> _Problem to work on_: Copy every line in the listing below that contains the string "Select".

* START *

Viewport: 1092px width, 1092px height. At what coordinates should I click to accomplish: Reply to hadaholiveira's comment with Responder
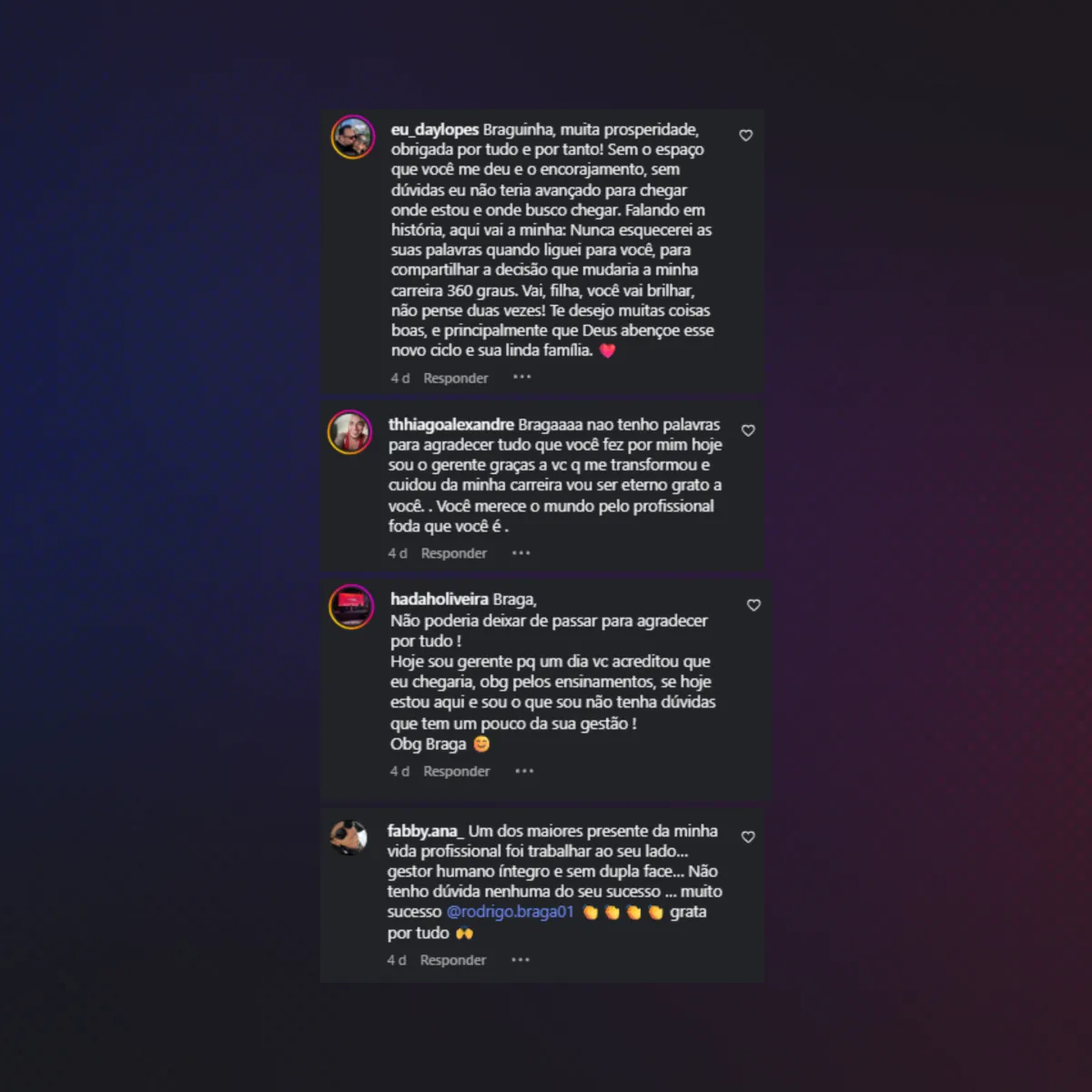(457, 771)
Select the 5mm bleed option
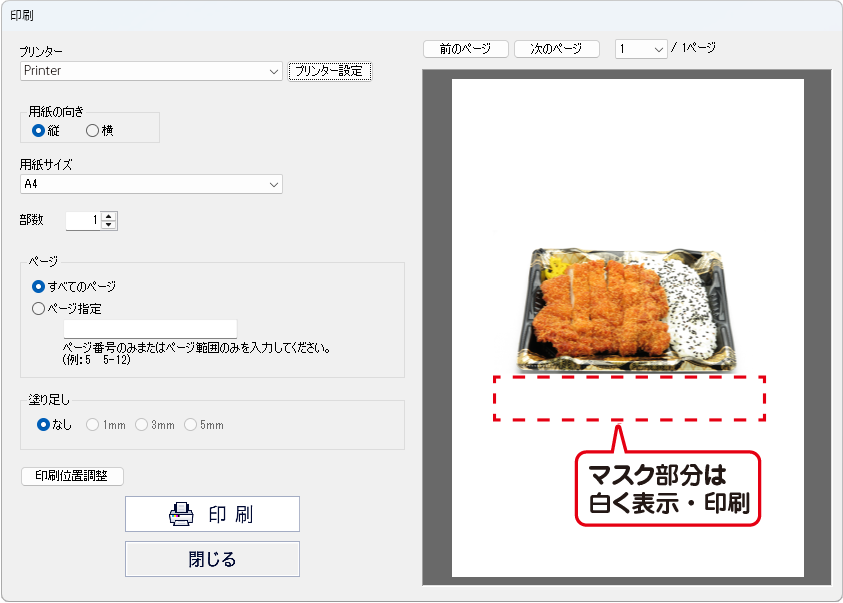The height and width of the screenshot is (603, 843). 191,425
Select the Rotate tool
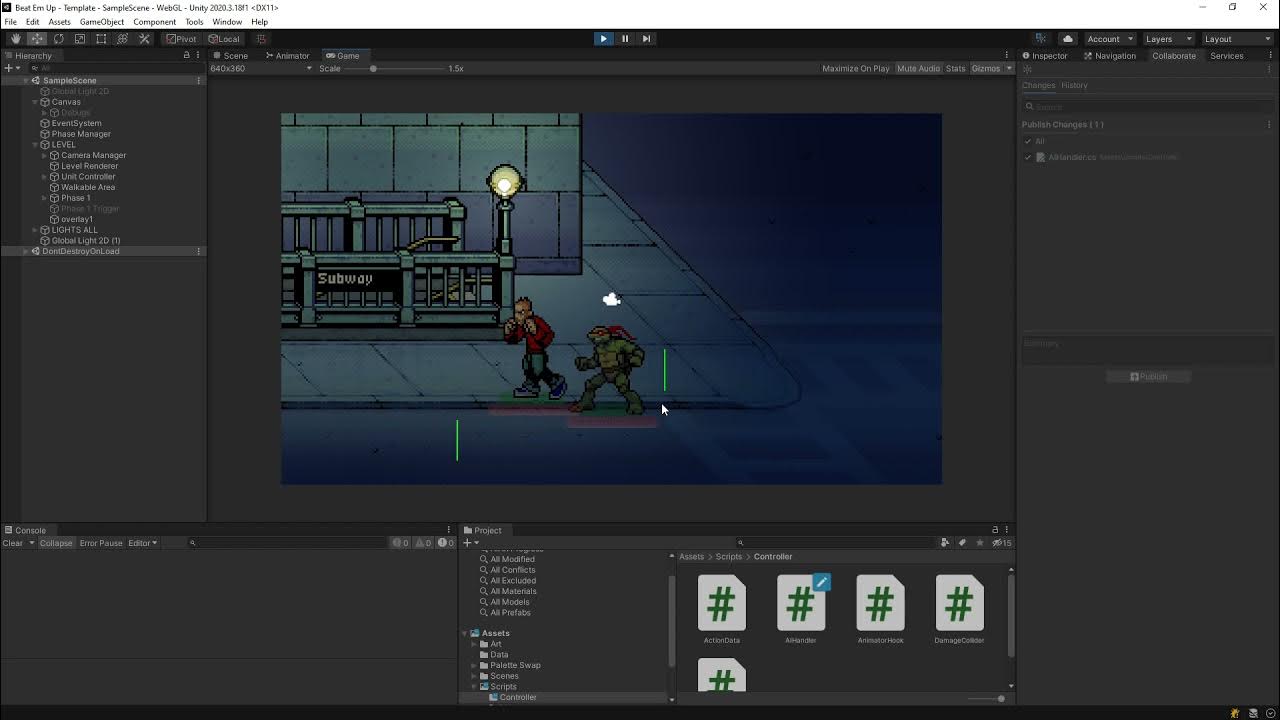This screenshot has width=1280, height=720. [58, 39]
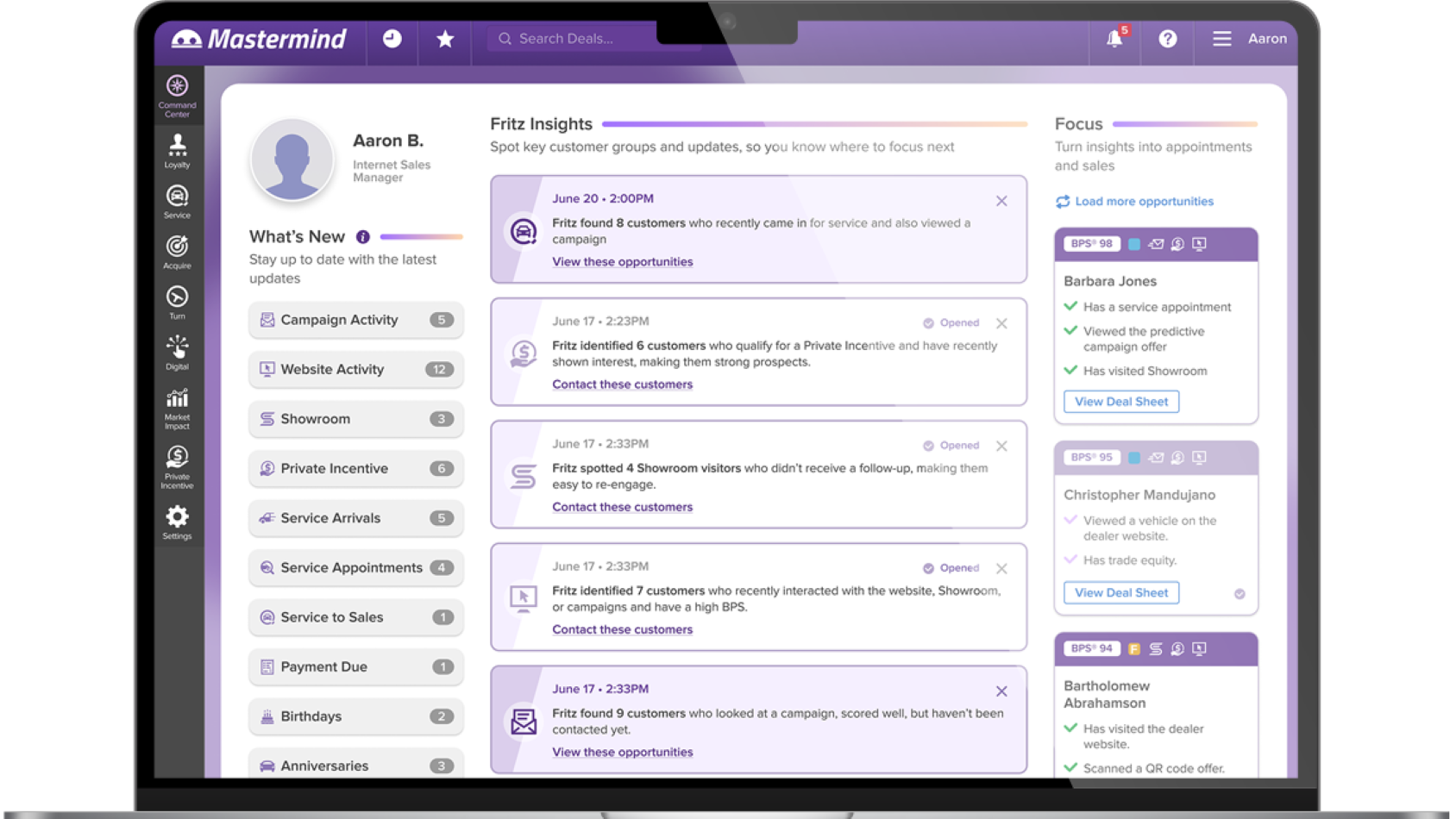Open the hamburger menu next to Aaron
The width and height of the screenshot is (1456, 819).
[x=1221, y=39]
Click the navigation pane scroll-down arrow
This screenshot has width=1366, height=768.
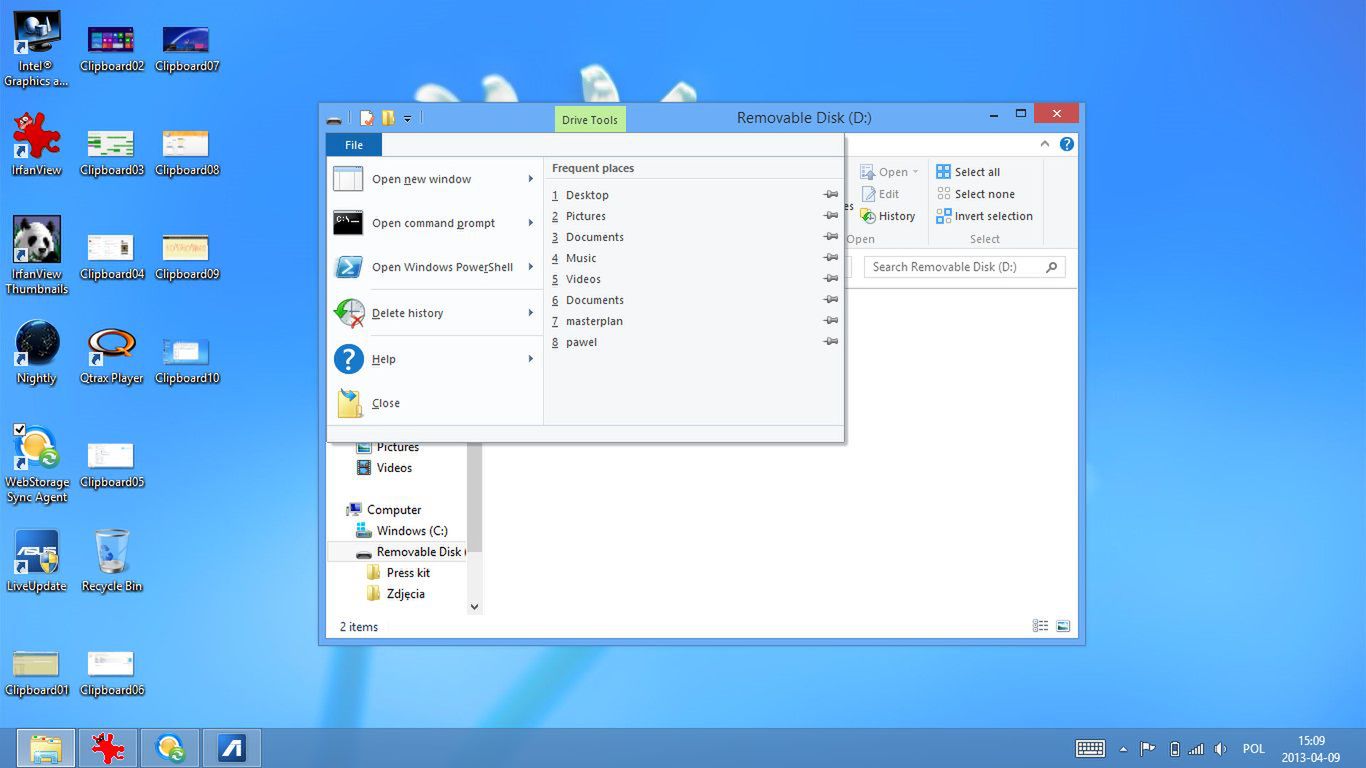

* END *

> _Result of the task_:
Select the 5mm bleed option
Select the Rotate tool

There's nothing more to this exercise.